Marilene Corrêa da Silva Freitas, Paula Mirana Sousa Ramos, Breno Rodrigo de Messias Leite e Simone Machado de Seixas
Introdução
O Estado do Amazonas, maior unidade federativa do país em extensão territorial, está situado na região Norte, compõe a Amazônia panamericana na América do Sul, e a chamada Amazônia Legal, região geopolítica do Brasil. Tem identidade fortemente marcada pela extensão de sua fisiografia, da bacia hidrográfica e floresta tropical, e de notável socio biodiversidade. Povos indígenas, etnias e culturas, integram composição populacional marcada por sucessivas ocupações por mobilidade demográfica, migrações estrangeiras, nacionais, espontâneas e induzidas, e dinâmicas populacionais estimuladas por processos e ciclos de desenvolvimento econômicos. A área territorial do Amazonas é de 1.559.167,87 km², é organizada em 62 municípios, população estimada de 4.269.995 de habitantes, com um dos mais baixos índices de densidade demográfica do país, de 2,23 habitantes por km2 (IBGE, 2021).
Manaus, capital do Estado, concentra a maior parte da população amazonense, ou seja, 2.255.903 pessoas. Apenas três municípios do Amazonas possuem mais de 100 mil habitantes. Centenas de comunidades agregam moradores às margens dos rios, que sobrevivem de recursos da floresta, em extrativismo de baixo impacto, pesca, no que se chama de economia de subsistência, complementada com repasses públicos de programas sociais do governo federal, Bolsa Família/Auxílio Brasil e previdência social. A estratificação social do interior do estado é composta por ribeirinhos, comunidades indígenas e a população que vive nas cidades sedes dos municípios. Capital e interior do Amazonas têm assimetrias e diferenças de todas as ordens, sobretudo no que diz respeito aos direitos de cidadania, acesso às políticas públicas, e capacidade de intervenção política e empoderamento social.
Do ponto de vista da organização federativa e dinâmica política interna entre o estado e a sociedade no Amazonas, a centralidade do Poder Executivo marca importante diferença da relação de entre a população da capital e do interior do estado, no que concerne ao acesso às políticas públicas, e à dependência dos poderes em assegurá-la. O papel do governador e de prefeitos assume lugar de destaque na luta pelo poder do estado. Tradicionalmente, a renovação política no Amazonas é controlada pela elite local. Uma elite endogâmica, coesa e historicamente legitimada. As lideranças políticas no Amazonas emergem a partir do Estado Novo, período do varguismo, com a eleição de Álvaro Maia, representante das elites seringalistas, em 1950. A eleição de Plínio Coelho, em 1954, e de Gilberto Mestrinho, em 1959, ambos do PTB, caracterizam o período de trabalhismo, que evolui, no âmbito local, para um caráter mais personalista e clientelista. Tal fato, tornou-se comum na formação de outras lideranças locais e na sua relação com os partidos políticos no Amazonas. Ou seja, o capital político dessas lideranças tradicionais se reflete na composição de forças através das eleições, e expressivas vitórias eleitorais de seus partidos para os cargos do Executivo e Legislativo estadual e federal.

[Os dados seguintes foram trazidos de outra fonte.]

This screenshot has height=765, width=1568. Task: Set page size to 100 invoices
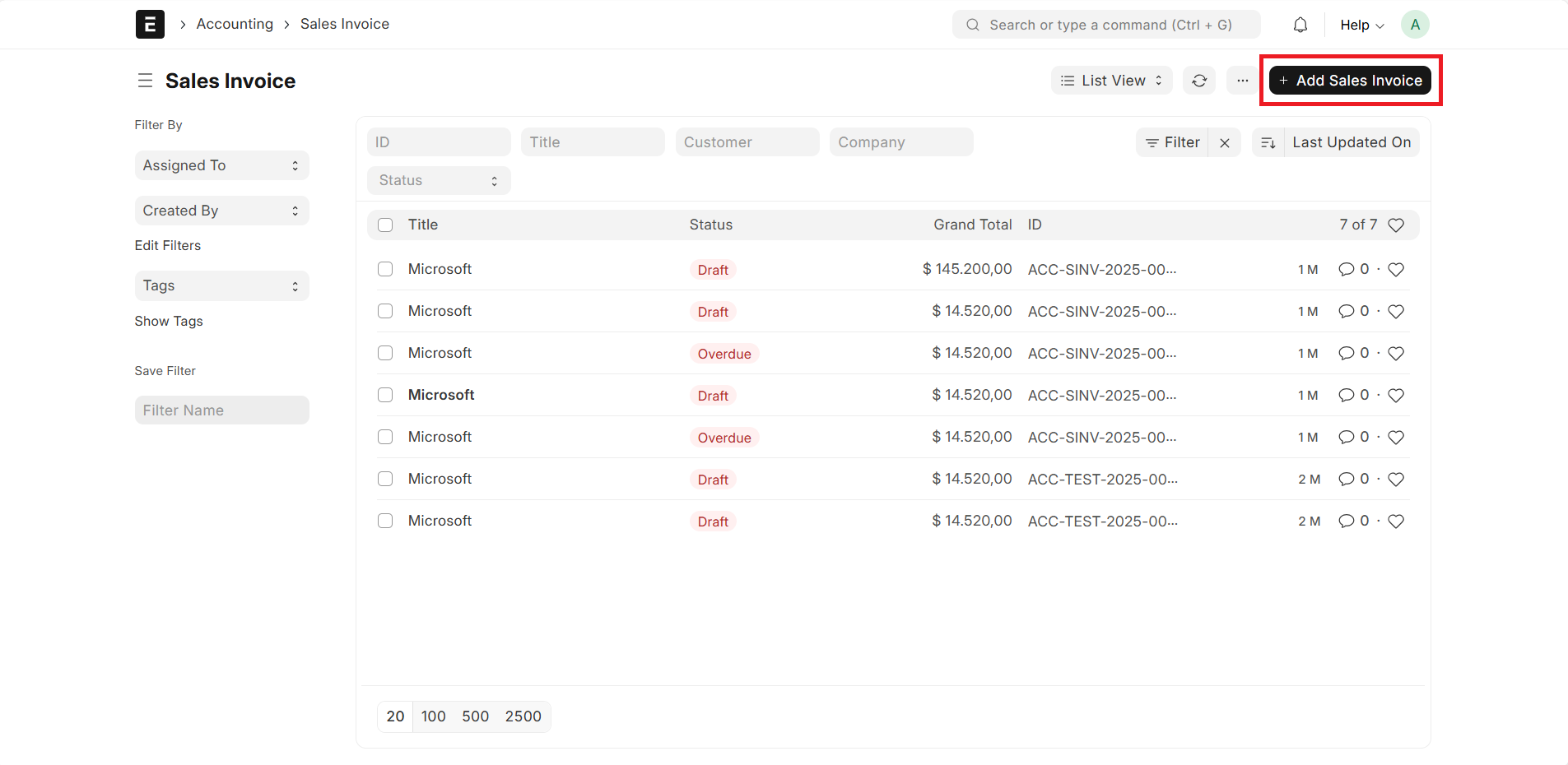tap(433, 716)
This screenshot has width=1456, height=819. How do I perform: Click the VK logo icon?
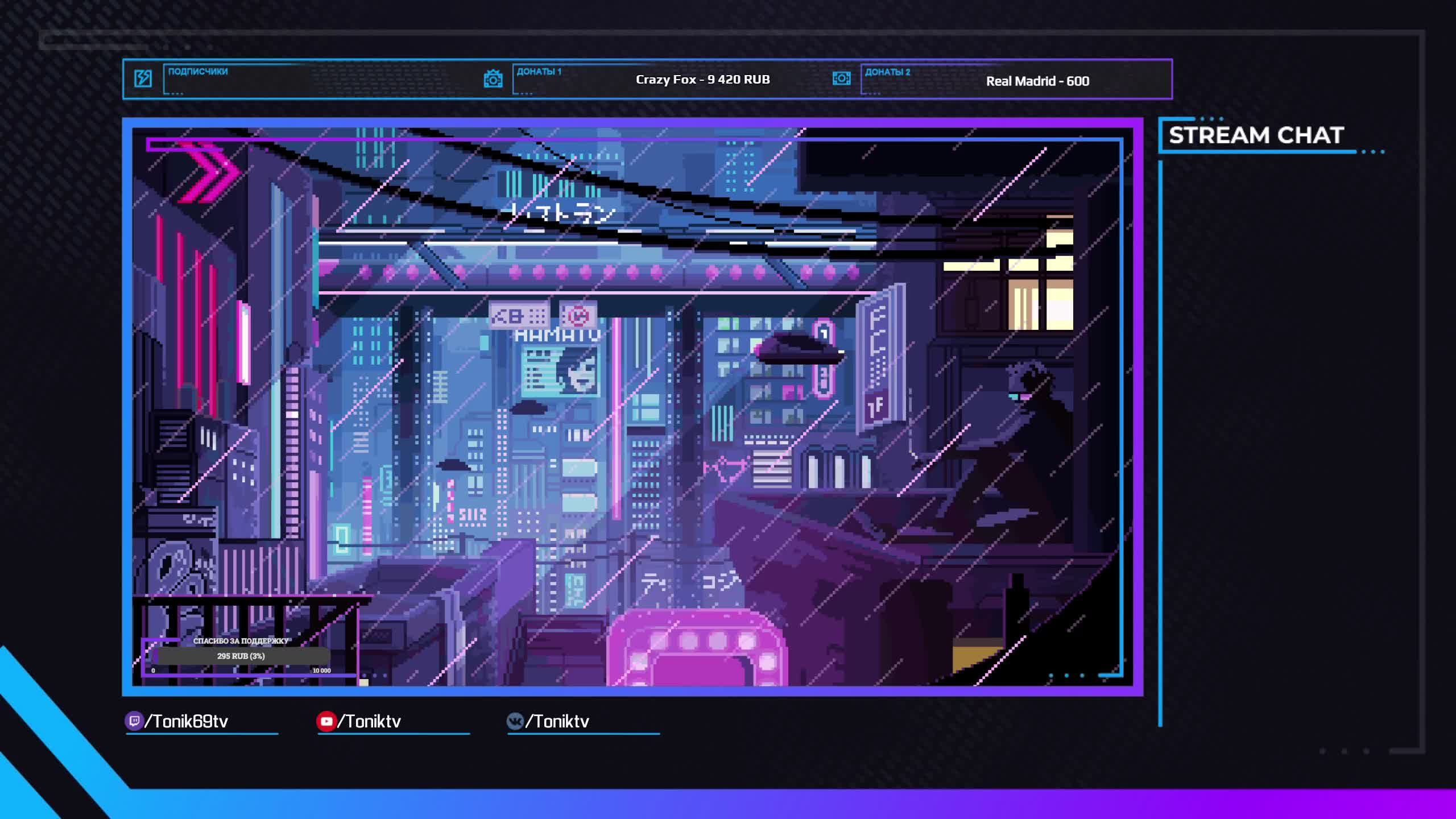click(515, 721)
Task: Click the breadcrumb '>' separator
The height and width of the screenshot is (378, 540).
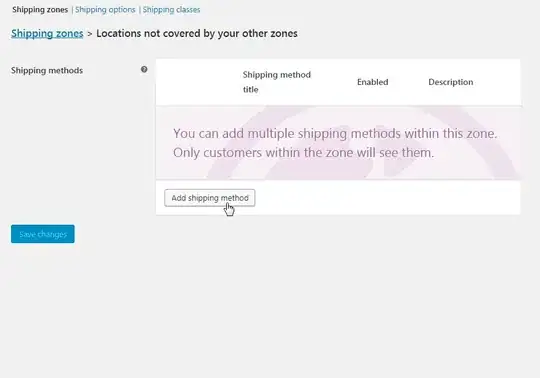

Observa-se à exemplo, a eleição de Gilberto Mestrinho, em 1982, pelo PMDB, para o governo do Amazonas, época em que nomeou Amazonino Mendes prefeito de Manaus. Novamente governador eleito em 1990, apoia Amazonino Mendes para o senado, pelo PFL, quando o partido elegeu um significativo número de deputados, tanto para o legislativo estadual como para o federal. Esses agentes políticos sobreviveram aos processos de cassação pelo regime militar, ressurgiram no processo de redemocratização da sociedade brasileira como forças políticas reformistas de direita, centro, e até centro esquerda.
A produção de políticas públicas do Estado fica a cargo do Poder Executivo – governador e seu secretariado estadual – que conta com o suporte de sua bancada no Poder Legislativo. O processo de interação Executivo-Legislativo, dentre os quais realizam projetos de lei, tem como objetivo aprovar projetos para um bem comum da sociedade. Assembleia Legislativa do Amazonas (ALEAM) possui 24 deputados estaduais eleitos por diversos partidos eleitorais. Na produção legislativa da legislatura 2019-2021 temos como escopo de análise os Projetos de Lei Complementar (PLC), os Projetos de Lei Ordinária (PL) e as Propostas de Emenda à Constituição (PEC), totalizando 2.005 iniciativas tramitadas na ALEAM. Alem do mais, destacamos a dinâmica partidária acerca das iniciativas já indicadas. Utilizamos como fonte secundária, os dados compilados no repositório institucional da própria ALEAM, o Sistema de Apoio ao Processo Legislativo (link: https://sapl.al.am.leg.br/); e os dados eleitorais no Tribunal Supremo Eleitoral (link: https://www.tse.jus.br/eleicoes/eleicoes-plebiscitos-e-referendos).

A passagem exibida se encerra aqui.